The data below holds a line containing "Instruction: Insert a" and a line containing "Given: Collapse the ZRemesher section"; please quote exactly those two lines and every line between them, and nothing else.

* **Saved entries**
* * * * * * * * *

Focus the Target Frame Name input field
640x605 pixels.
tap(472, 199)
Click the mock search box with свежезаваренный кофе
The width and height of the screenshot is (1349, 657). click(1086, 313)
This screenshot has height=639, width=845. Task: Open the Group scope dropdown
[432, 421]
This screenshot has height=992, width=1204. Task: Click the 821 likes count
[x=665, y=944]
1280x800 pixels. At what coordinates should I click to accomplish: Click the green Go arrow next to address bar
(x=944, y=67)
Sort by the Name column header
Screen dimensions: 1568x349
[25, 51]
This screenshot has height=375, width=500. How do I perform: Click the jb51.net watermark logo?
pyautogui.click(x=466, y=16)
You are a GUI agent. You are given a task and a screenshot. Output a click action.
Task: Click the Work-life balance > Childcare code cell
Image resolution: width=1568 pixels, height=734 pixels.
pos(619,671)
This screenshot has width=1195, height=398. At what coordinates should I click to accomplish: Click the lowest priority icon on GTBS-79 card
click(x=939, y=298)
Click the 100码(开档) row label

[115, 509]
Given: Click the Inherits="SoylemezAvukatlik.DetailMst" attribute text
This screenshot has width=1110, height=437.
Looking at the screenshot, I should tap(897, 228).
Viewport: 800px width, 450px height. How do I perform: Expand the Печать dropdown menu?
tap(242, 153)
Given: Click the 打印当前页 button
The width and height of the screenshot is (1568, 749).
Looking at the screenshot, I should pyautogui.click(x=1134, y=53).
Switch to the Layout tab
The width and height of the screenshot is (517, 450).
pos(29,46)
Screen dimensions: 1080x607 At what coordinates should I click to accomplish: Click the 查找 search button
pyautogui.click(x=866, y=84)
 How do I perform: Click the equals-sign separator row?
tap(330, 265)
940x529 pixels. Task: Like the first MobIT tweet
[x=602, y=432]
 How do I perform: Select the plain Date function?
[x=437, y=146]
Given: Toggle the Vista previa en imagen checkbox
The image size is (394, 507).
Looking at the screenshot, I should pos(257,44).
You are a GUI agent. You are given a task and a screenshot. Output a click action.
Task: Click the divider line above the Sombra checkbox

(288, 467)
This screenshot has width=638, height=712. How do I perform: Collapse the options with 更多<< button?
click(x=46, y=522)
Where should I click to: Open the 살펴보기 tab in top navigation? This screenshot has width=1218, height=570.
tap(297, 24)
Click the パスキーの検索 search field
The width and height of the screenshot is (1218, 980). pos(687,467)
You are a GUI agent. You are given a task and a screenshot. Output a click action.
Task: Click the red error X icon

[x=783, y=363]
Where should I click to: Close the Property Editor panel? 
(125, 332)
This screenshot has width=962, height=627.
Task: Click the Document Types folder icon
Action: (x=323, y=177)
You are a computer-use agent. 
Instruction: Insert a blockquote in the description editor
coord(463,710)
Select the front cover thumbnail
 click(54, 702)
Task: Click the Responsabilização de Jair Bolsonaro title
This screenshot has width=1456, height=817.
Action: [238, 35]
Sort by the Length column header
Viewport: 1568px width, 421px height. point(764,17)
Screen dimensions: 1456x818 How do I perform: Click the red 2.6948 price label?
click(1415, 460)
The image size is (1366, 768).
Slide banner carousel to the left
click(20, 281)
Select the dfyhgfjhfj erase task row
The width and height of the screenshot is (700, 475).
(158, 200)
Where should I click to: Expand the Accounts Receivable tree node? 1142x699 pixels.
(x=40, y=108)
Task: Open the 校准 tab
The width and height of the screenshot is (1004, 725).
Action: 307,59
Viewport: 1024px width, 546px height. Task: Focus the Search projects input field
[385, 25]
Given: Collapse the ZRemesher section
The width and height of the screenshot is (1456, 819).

* * * * * * * * *

* **PROBLEM SOLUTION**
Instruction: Insert a blockquote in the description editor
coord(463,710)
Select the front cover thumbnail
 click(54, 702)
Task: Click the Responsabilização de Jair Bolsonaro title
This screenshot has width=1456, height=817.
Action: [238, 35]
Sort by the Length column header
Viewport: 1568px width, 421px height. point(764,17)
Screen dimensions: 1456x818 How do I perform: Click the red 2.6948 price label?
click(1415, 460)
The image size is (1366, 768).
Slide banner carousel to the left
click(20, 281)
Select the dfyhgfjhfj erase task row
The width and height of the screenshot is (700, 475).
(158, 200)
Where should I click to: Expand the Accounts Receivable tree node? 1142x699 pixels.
(x=40, y=108)
Task: Open the 校准 tab
The width and height of the screenshot is (1004, 725).
Action: 307,59
Viewport: 1024px width, 546px height. Task: Focus the Search projects input field
[385, 25]
Given: Collapse the ZRemesher section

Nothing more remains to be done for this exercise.